Finally, in order to better understand how the semantic strategy develops across practice with the task, we examined in blocks 2 and 3 (which have positive semantic-ARC for the young group) two indexes that reflect spatial and semantic strategies of scanning the array. The first index is a “Semantic NonAdjacent” (SNA) index, which estimates a (corrected to chance) measure of transitions that are semantic and nonadjacent. The second is a “Semantic minus Adjacent” (S−A) index, which subtracts the number of adjacent non-semantic transitions from the number of semantic non-adjacent ones (and divides by the number of transitions in each trial). Note that since there are more possible adjacent transitions than semantic one, this index is expected to be negative, however, increments (across blocks) corresponds to shift in strategy from spatial to semantic.

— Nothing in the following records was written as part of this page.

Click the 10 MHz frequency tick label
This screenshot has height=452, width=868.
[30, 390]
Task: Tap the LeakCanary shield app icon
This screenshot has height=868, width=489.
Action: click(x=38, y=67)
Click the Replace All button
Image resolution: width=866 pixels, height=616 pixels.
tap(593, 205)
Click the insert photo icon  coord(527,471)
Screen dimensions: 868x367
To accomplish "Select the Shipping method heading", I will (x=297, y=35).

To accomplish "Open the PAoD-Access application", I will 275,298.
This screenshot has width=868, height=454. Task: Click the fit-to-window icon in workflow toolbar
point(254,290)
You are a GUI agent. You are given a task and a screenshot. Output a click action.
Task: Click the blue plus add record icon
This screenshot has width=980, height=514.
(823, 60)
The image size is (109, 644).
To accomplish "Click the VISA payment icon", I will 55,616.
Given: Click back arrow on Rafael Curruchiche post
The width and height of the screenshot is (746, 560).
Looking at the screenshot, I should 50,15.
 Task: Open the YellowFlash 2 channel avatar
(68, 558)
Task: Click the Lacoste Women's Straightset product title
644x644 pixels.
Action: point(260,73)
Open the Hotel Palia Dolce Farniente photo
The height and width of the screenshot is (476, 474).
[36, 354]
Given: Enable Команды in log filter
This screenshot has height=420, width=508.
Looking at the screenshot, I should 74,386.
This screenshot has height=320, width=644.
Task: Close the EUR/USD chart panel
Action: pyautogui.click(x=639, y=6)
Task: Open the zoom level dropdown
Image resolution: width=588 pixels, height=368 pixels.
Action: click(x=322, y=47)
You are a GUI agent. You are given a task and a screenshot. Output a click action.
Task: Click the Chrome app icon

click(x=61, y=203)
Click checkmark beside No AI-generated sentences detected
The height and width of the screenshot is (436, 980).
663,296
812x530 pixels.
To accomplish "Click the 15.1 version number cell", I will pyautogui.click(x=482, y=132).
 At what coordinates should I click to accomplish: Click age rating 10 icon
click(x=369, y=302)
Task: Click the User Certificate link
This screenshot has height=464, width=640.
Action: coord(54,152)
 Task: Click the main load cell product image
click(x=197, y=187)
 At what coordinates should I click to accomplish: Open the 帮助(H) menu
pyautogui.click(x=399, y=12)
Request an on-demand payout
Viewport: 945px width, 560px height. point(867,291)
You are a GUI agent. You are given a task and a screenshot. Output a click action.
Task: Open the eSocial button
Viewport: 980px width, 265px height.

As we predicted, apriori tests show an increase from block-2 to block-3 for the young participants on both indexes (SNA: t(7) = −2.68, p < 0.05; S−A: t(7) = −4.73, p < 0.005), suggesting that the young participants transit from a spatial to a semantic scanning strategy. For the healthy-old participants, the SNA score is at chance and does not change with block, while the S−A score shows only a marginal change in the healthy old group (S−A: t(17) = −1.99, p = 0.063), and no change at all in the MCI patients (S−A: t(6) = −0.85, p = 0.935). The overall interaction, however, was not significant (p = 0.169).
Discussion
We examined the memory performance of three groups of participants (young, healthy older adults, and patients with MCI) on a free-recall task with visual arrays of objects that were either structured (three groups of related objects) or not (nine unrelated objects). Since we use a free-recall with supra-span arrays (without a delay or distractor interval between the stimuli presentation and the recall), the recall involves both WM and LTM components (Waugh and Norman, 1965; Davelaar et al., 2005). We did not aim to separate these components here, but we examined how aging affects memory recall, with particular emphasis on encoding processes. Younger participants showed higher recall rates than healthy older participants, and the older participants showed higher recall than MCI patients. The repetition of object-sets benefited recall in the younger group more than in the two older groups, as indicated by a block × group interaction. This phenomenon was observed for unrelated objects also, suggesting (as we argue below) that healthy aging, and all the more so aging accompanied by MCI deficits is characterized by both encoding and retrieval memory deficits. While retrieval deficits can also account for a reduced recall score with age, the interaction with block suggests that young participants are able to better encode the objects, when they see them again in blocks 2 and 3. This is because the retrieval requirements across the three blocks are the same, whereas the encoding is enhanced (by the mere repetition and, possibly, by the opportunity the subjects have to trigger idiosyncratic associations between nominally unrelated items; Tulving, 1964). According to this logic, when we see the same object again we may encode it better, but its retrieval process remains the same (one retrieves the object, based on the same display). However, it is possible to argue that seeing the same object again, results also in retrieval changes (say, due to an increase in interference). While we admit the possibility of such retrieval changes, we believe they are minor compared with encoding advantages caused by seeing the same material again. Thus, in order to more fully support a specific encoding deficit, we now discuss the interaction of age with semantic relations and the encoding strategies as measured by eye-tracking.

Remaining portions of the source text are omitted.